Peaceful Heart Vital Body
|Posted on August 28, 2018 at 12:20 AM|
They say, "two years". Apparently it takes two years to really grieve.
When things change, when someone dies, when we are confronted and moved by endings in our lives, we may not grieve. We may avoid grieving and just "get on with it". We may not stop. Or we may stop. And grieve. And take time.

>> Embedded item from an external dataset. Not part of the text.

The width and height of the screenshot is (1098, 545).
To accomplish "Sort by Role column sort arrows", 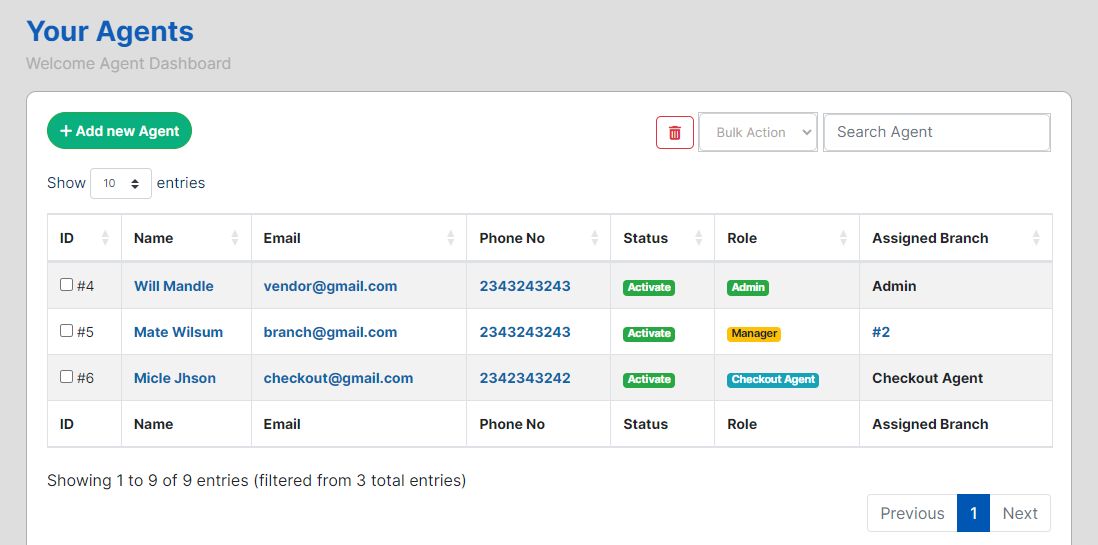I will click(843, 238).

And if we do take time, we realize that there is no real "closure". There is no real end to our grief. "Two years" is arbitrary, a random guess. The grief continues. It does not stop and may not even quieten down to a simmer. It lives within us. It lives with us. An animal within our cells, within the blood stream, in the muscles, deep in the bones, opening, closing, breathing, yawning, sometimes sleeping, sometimes screaming. And this is the hardest part.
If we have never loved ourselves before, we need to love ourselves in grief.
And it is so hard not to be consumed with the richness of the past. How to reconcile that with the present and future which at times seem so empty? How hard must we work to recreate something of what we have lost?
If you never loved yourself before, love yourself in grief. If you have never trusted yourself, trust yourself now.
That small-eyed animal wraps itself up like a child, struggles and resists, feels with terrifying passion, knows no words and is never comfortable.
People around will forget. They will assume all is well. They were there when first it happened. They have moved on.
You will not move on, but with.
There is no work to be done. There is nothing to overcome. There is nothing to change. That is the hardest part.
Life, rich before, is even richer now. Thoughts are clearer, feelings are fiercer, understanding is deeper, the heart is more open.
Be still. The animal inside is keeping you alive.